Questa pronuncia è considerata un importante precedente in materia di responsabilità civile per danni da emotrasfusione infetta. (Tribunale di Firenze, sent. 11 Giugno 2024). La sentenza mette in evidenza come, in casi come quello in esame, sia fondamentale  valutare i danni anche dal punto di vista  esistenziale e morale, tenendo conto delle prove raccolte e della sofferenza derivante dalla malattia contratta.

La decisione si basa su principi consolidati dalla giurisprudenza della Corte di Cassazione, che riconosce il diritto al risarcimento del danno anche in presenza di conseguenze non patrimoniali gravi, come nel caso della contrazione di malattie infettive con ripercussioni significative sulla vita della persona, consolidandone i seguenti principi giurisprudenziali:

  1. DANNO BIOLOGICO: Il diritto al risarcimento del danno biologico sorge nel momento in cui si manifestano i sintomi della malattia e non dalla contrazione dell’infezione”(Sentenza Cassazione Civile n. 5119/2023). In altre parole il danno biologico deve essere provato mediante la manifestazione dei sintomi, che rappresentano il danno conseguenza e quindi sorge solo nel momento in cui gli stessi si manifestano e non dal momento della contrazione dell’infezione (art. 1233 c.c.). Il danno biologico  consiste nelle conseguenze pregiudizievoli per la persona.

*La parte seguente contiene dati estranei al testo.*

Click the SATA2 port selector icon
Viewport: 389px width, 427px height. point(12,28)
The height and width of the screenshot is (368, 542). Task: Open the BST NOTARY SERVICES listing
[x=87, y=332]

  2. DANNO MORALE. “L’acquisita consapevolezza della specifica e grave patologia può far sorgere il diritto al risarcimento del danno morale da sofferenza”(Corte di Cassazione sez. 3 Ordinanza n. 2725/2024); il danno morale, pur non essendo dimostrabile con la stessa evidenza del danno fisico, è stato riconosciuto sulla base del notorio e dell’id quod plerumque accidit, un concetto importante nel diritto, per valutare fatti e comportamenti basandosi su ciò che comunemente succede nella maggior parte dei casi. La consapevolezza di avere una malattia infettiva come l’Epatite C e le conseguenti limitazioni (della vita sociali, della sfera sessuale e lavorativa, le prolungate terapie da intraprendere etc.) che rappresentano, presumibilmente, una fonte di sofferenza interiore, costituiscono una prova di un rilevante danno esistenziale, relazionale e morale, giustificando un risarcimento.
  3. DANNO LUNGOLATENTE DA EMOTRASFUSIONE: “In tema di danni lungolatenti da emotrasfusione, il momento della contrazione della malattia è di per sé irrilevante a fini risarcitori; quanto ai successivi momenti, la manifestazione di sintomi incidenti sull’integrità fisica può radicare il diritto al risarcimento del danno biologico, mentre l’acquisita consapevolezza della specifica e grave patologia diagnosticata, eventualmente anche precedente all’apparizione dei sintomi, può far sorgere il diritto al risarcimento del danno morale da sofferenza” ( sez. 3 Ordinanza n. 2725/2024).